TEXT SEGMENT |
* * * * *

Where Do the Most German Americans Live?
German is the largest ancestry in the United States. About 41,767,410 people report it, more than any other single lineage in the country. And yet there is no German capital, no one city or metro that owns the identity the way a few places own Cuban or Somali or Polish America. That absence is the story. German ancestry spreads so evenly across so much of the map that it turns up near the top almost everywhere and dominates almost nowhere.
Largest German populations by metro area
| Rank | Metro area | German residents |
|---|---|---|
| 1 | Chicago, IL | 1,191,009 |
| 2 | New York, NY | 1,103,790 |
| 3 | Minneapolis, MN | 1,003,951 |
| 4 | Philadelphia, PA | 846,323 |
| 5 | St. Louis, MO | 714,002 |
| 6 | Los Angeles, CA | 654,357 |
| 7 | Dallas, TX | 638,897 |
| 8 | Phoenix, AZ | 631,060 |
Largest German populations by city
| Rank | City | German residents |
|---|---|---|
| 1 | New York, NY | 248,962 |
| 2 | Chicago, IL | 202,982 |
| 3 | Phoenix, AZ | 160,890 |
| 4 | Los Angeles, CA | 154,494 |
| 5 | Columbus, OH | 135,279 |
| 6 | San Diego, CA | 122,485 |
| 7 | Omaha, NE | 118,041 |
| 8 | Austin, TX | 115,990 |
Look at the metros and the pattern is clear. The Chicago area leads with 1,191,009 residents of German ancestry, followed closely by New York at 1,103,790 and Minneapolis at 1,003,951. Three metros over a million, and they sit in three different regions. After them come Philadelphia (846,323) and St. Louis (714,002), both old river-and-rail cities that pulled in German immigrants through the 1800s.
Then the geography stretches. Los Angeles reports 654,357, Dallas 638,897, and Phoenix 631,060. None of those are places anyone thinks of as German, and that's exactly the point. German descendants moved with the rest of the country toward the Sun Belt, carrying the ancestry into metros that grew up long after the immigration waves ended.
The heartland is where it concentrates
The metro list ranks by raw count, so big cities float to the top. The state numbers tell you where German ancestry actually runs deep as a share of the population. Pennsylvania leads with 2,809,843 people, the descendants of the colonial-era Germans (the Pennsylvania Dutch, from Deutsch) who settled the state's farm country before the Revolution. California is second at 2,671,714, a function of sheer size more than any German character. Ohio follows at 2,628,648.
Texas (2,498,429) has its own German thread, the Hill Country towns settled by 19th-century immigrants. But the state that best captures the ancestry is Wisconsin at 2,115,941. Wisconsin isn't the largest total, yet German is the plurality ancestry there by a wide margin, woven into the dairy farms, the breweries, and the small-town names. Illinois rounds out the top states at 2,044,612.

* * * * *

YOUR TASKS |
a. Please extract the part of the article on German American populations starting at "Where Do the" and ending at "dominates almost nowhere.".
b. Write what comes next in the article on German American populations, picking up after its final sentence.
The lines after the article on German American populations are separate material and unrelated to it.

DATA |
* * * * *

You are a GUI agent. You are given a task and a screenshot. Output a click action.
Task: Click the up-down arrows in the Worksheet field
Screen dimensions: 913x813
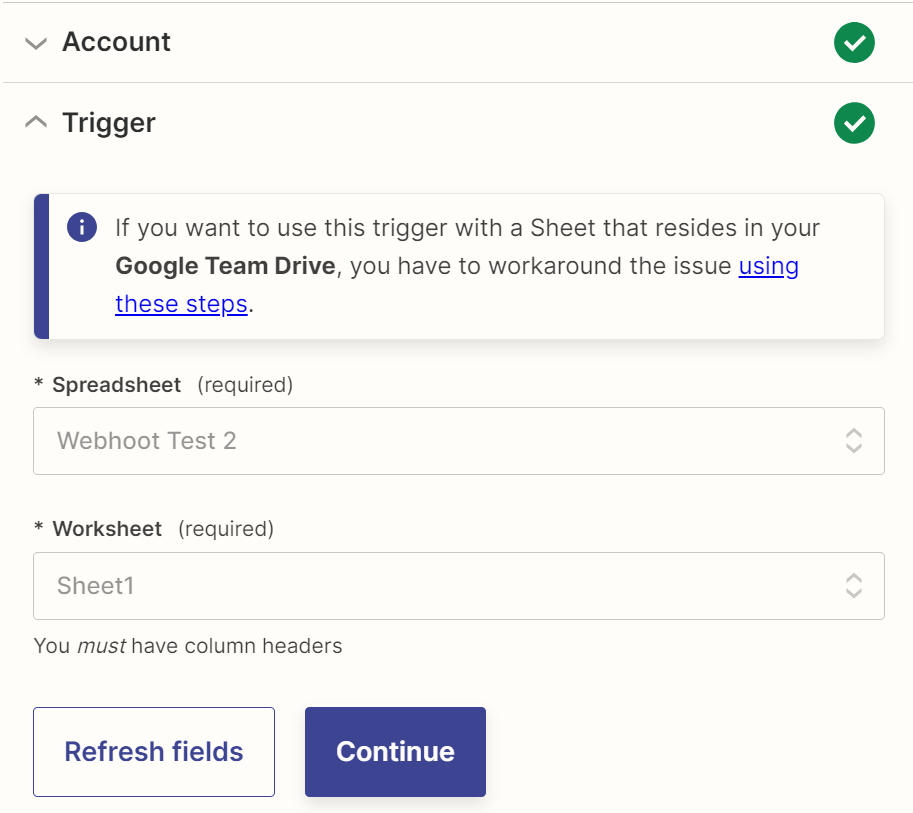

* * * * *

ANSWERS PER TASK |
a.
Where Do the Most German Americans Live?
German is the largest ancestry in the United States. About 41,767,410 people report it, more than any other single lineage in the country. And yet there is no German capital, no one city or metro that owns the identity the way a few places own Cuban or Somali or Polish America. That absence is the story. German ancestry spreads so evenly across so much of the map that it turns up near the top almost everywhere and dominates almost nowhere.

b.
German immigrants arriving in the mid-1800s spread out from the port cities into a belt running from Pennsylvania through Ohio and into Wisconsin and Minnesota, taking up farmland and filling the labor of growing industrial towns. Their descendants stayed. That's why Minneapolis, a metro smaller than Los Angeles or Dallas, still cracks a million German-ancestry residents.
Cities show the same diffusion
At the city level, the biggest counts land in the biggest cities, as you'd expect. New York holds 248,962, Chicago 202,982, Phoenix 160,890, and Los Angeles 154,494. Nothing surprising in a ranking that mostly tracks total population.
Columbus reports 135,279 and San Diego 122,485, but the two that make the case are Omaha (118,041) and Austin (115,990). Omaha and Austin are far smaller than New York or Los Angeles, and yet their German-ancestry counts sit right alongside cities several times their size. In the middle of the country, German ancestry is a much larger slice of who's there.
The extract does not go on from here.